### What this task involves
Beginning with the line that contains "Given: Click the yunhao.space URL input field", reproduce every line through the end of the records below exactly, and leave the pictures out.

### Provided material
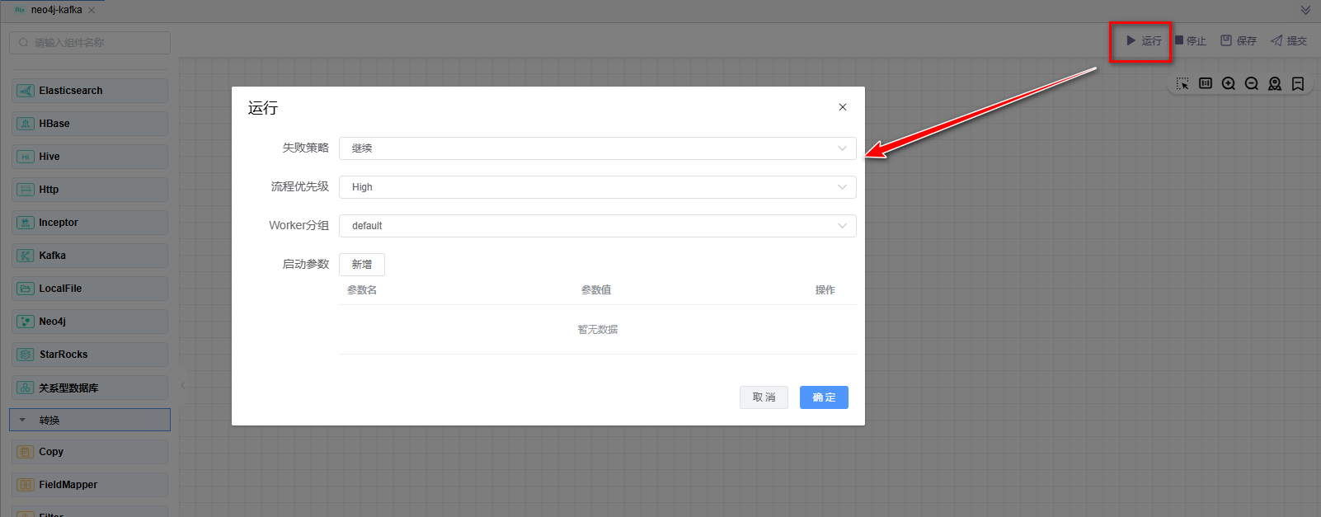Click 保存 in the top toolbar
Image resolution: width=1321 pixels, height=517 pixels.
pos(1239,40)
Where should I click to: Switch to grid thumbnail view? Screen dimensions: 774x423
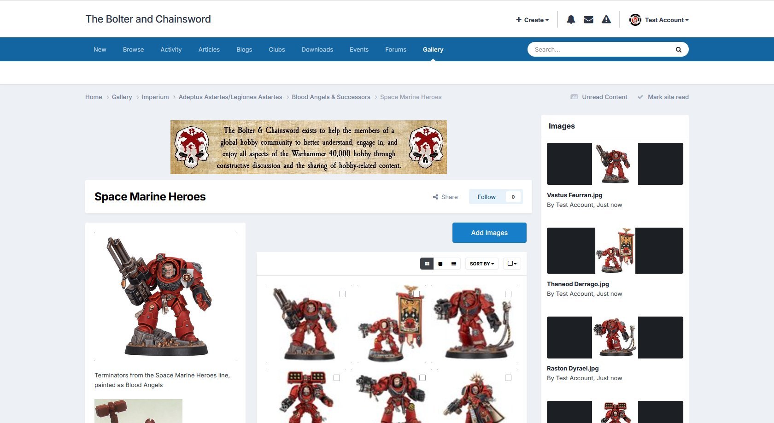427,264
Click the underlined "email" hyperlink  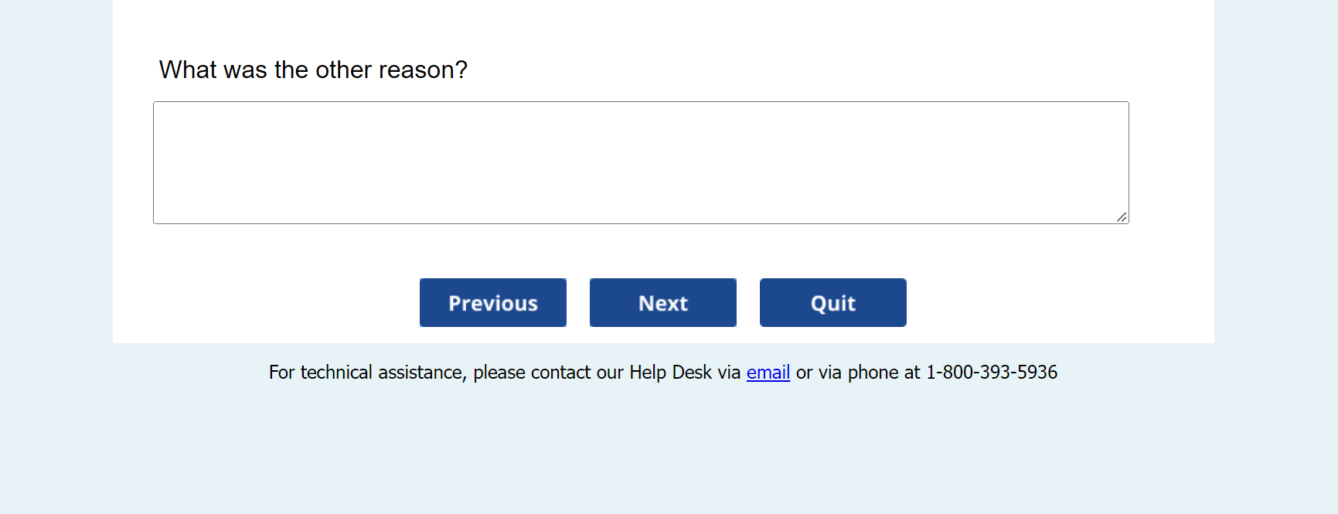(768, 373)
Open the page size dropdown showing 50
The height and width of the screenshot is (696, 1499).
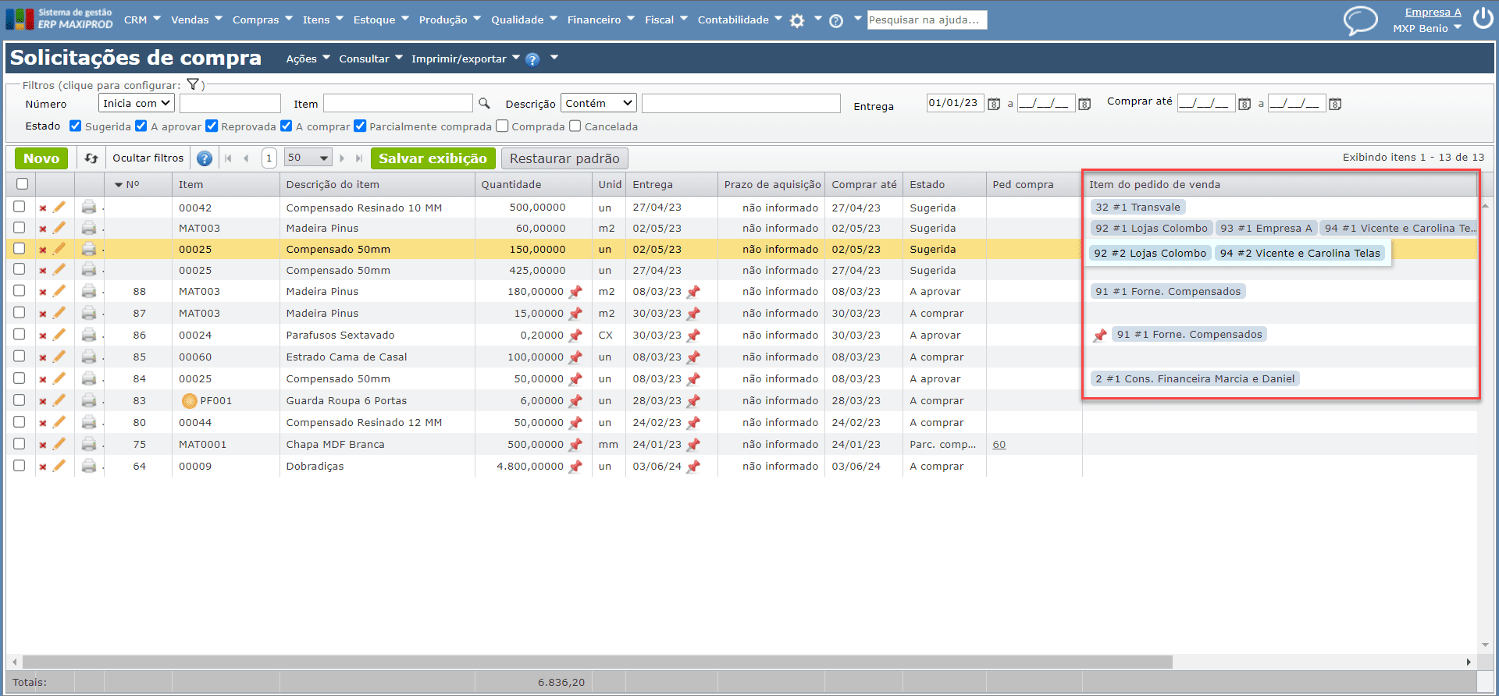(x=308, y=158)
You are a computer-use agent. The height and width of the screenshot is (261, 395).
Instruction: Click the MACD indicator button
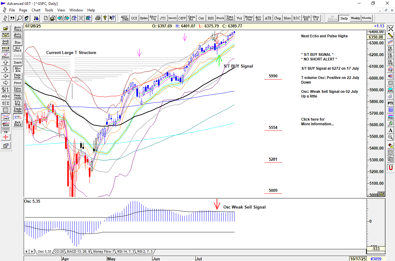[x=172, y=18]
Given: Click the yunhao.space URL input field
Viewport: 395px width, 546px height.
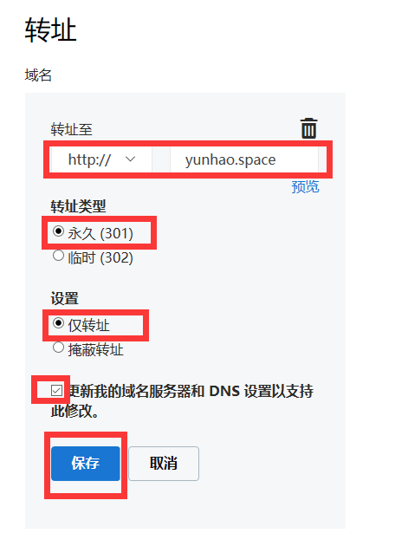Looking at the screenshot, I should pyautogui.click(x=244, y=159).
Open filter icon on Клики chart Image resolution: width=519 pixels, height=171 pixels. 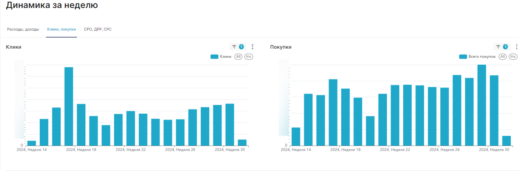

### Output of the task
Given: Click the yunhao.space URL input field
Viewport: 395px width, 546px height.
Looking at the screenshot, I should pyautogui.click(x=244, y=159).
Open filter icon on Клики chart Image resolution: width=519 pixels, height=171 pixels. 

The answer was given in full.